When the landlady gave the washerwoman notice, and told her she must go away if she did not pay the rent, the old woman was glad, and pushed her out into the yard. The washerwoman went away, but came back again in an hour, and the landlady had not the heart to send her away again.... During the second and the third day the landlady left her there. “Where shall I go?” she kept saying. On the third day the landlady's lover, a Moscow man, who knew all the rules and regulations, went for a policeman. The policeman, with a sword and a pistol slung on a red cord, came into the lodging and quietly and politely turned the washerwoman out into the street.

It was a bright, sunny, but frosty day in March. The melting snow ran down in streams, the house-porters were breaking the ice. The hackney sledges bumped on the ice-glazed snow, and creaked over the stones. The washerwoman went up the hill on the sunny side, got to the church, and sat down in the sun at the church-porch. But when the sun began to go down behind the houses and the pools of water began to be covered with a thin sheet of ice, the washerwoman felt chilly and terrified. She got up and slowly walked on.... Where? Home,—to the only house in which she had been living lately.

While she was walking there, several times resting herself, it began to get dark. She approached the gate, turned into it, her foot slipped, she gave a shriek, and fell down.

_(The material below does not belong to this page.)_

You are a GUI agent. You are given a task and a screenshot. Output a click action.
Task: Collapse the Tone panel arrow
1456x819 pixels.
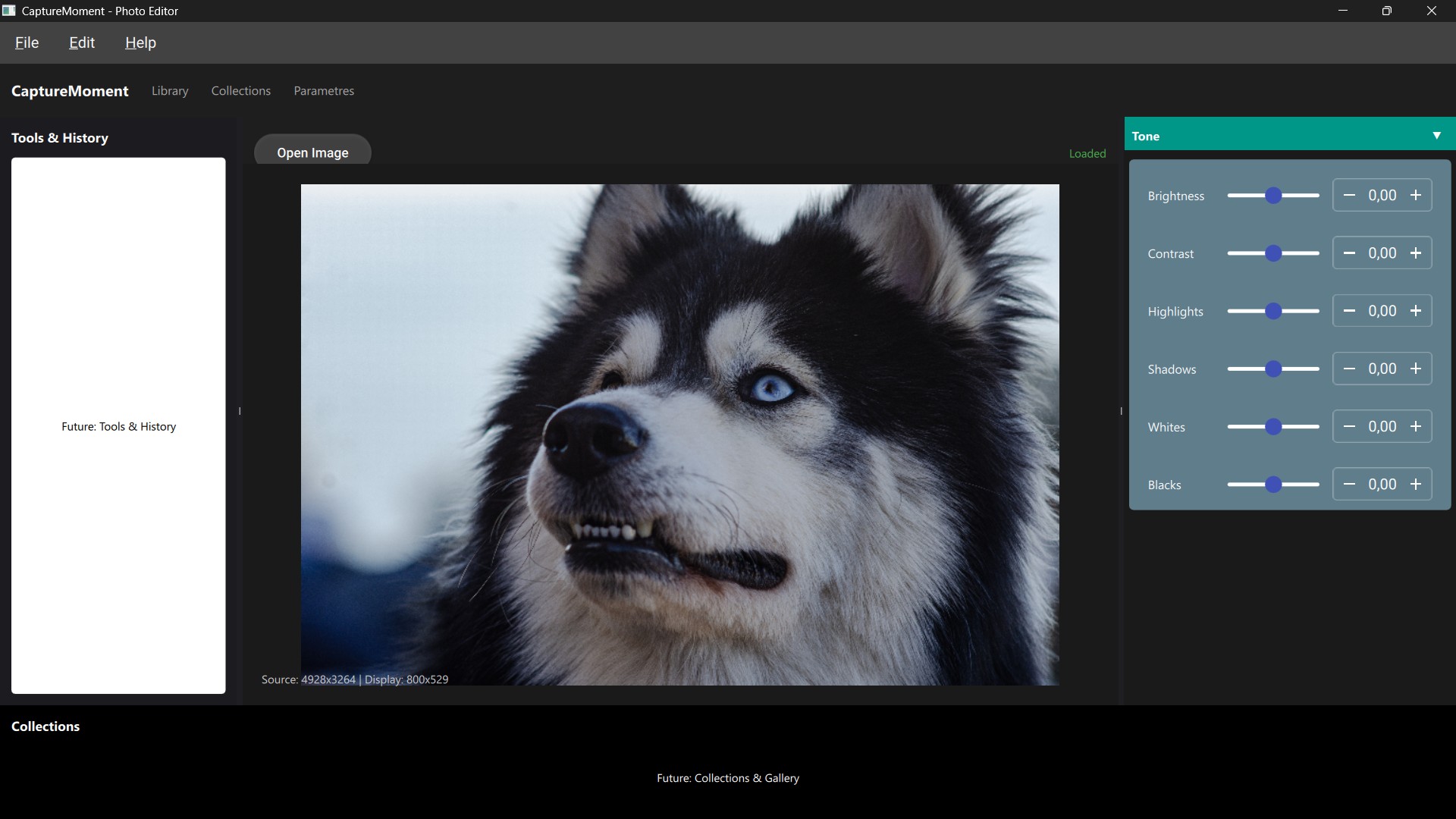pyautogui.click(x=1436, y=136)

One man passed by, then another. “She must be drunk,” they thought. Another man passed, and stumbled up against her, and said to the house-porter, “Some tipsy woman is lying at the gate. I very nearly broke my neck over her. Won't you take her away?”

The house-porter came. The washerwoman was dead. This was what my friend related to me.

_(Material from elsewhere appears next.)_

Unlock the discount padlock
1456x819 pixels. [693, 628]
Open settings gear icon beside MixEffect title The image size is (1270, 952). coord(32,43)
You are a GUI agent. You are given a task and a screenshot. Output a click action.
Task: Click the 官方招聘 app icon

The reader will perhaps fancy I have picked out particular cases in the prostitute of fifteen years of age and the story of this washerwoman; but let him not think so: this really happened in one and the same night. I do not exactly remember the date, only it was in March, 1884.

Having heard my friend's story I went to the police-station, intending from there to go to Rzhanoff's house to learn all the particulars of the washerwoman's story.

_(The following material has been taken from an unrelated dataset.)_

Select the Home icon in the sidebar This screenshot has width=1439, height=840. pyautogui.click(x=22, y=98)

The weather was fine and sunny; and again under the ice of the previous night, in the shade, you could see the water running; and in the sun, in the square, everything was melting fast. The trees of the garden appeared blue from over the river; the sparrows that were reddish in winter, and unnoticed then, now attracted people's attention by their merriness; men also tried to be merry, but they all had too many cares. The bells of the churches sounded; and blending with them were heard sounds of shooting from the barracks,—the hiss of the rifle balls, and the crack when they struck the target.

I entered the police-station. There some armed men—policemen—led me to their chief. He, also armed with a sword, sabre, and pistol, was busy giving some orders about a ragged, trembling old man who was standing before him, and from weakness could not clearly answer what was asked of him. Having done with the old man, he turned to me. I inquired about the prostitute of last night. He first listened to me attentively, then he smiled, not only because I did not know why they were taken to the police-station, but more particularly at my astonishment at her youth. “Goodness! there are some of twelve, thirteen, and fourteen years of age often,” said he, in a lively tone.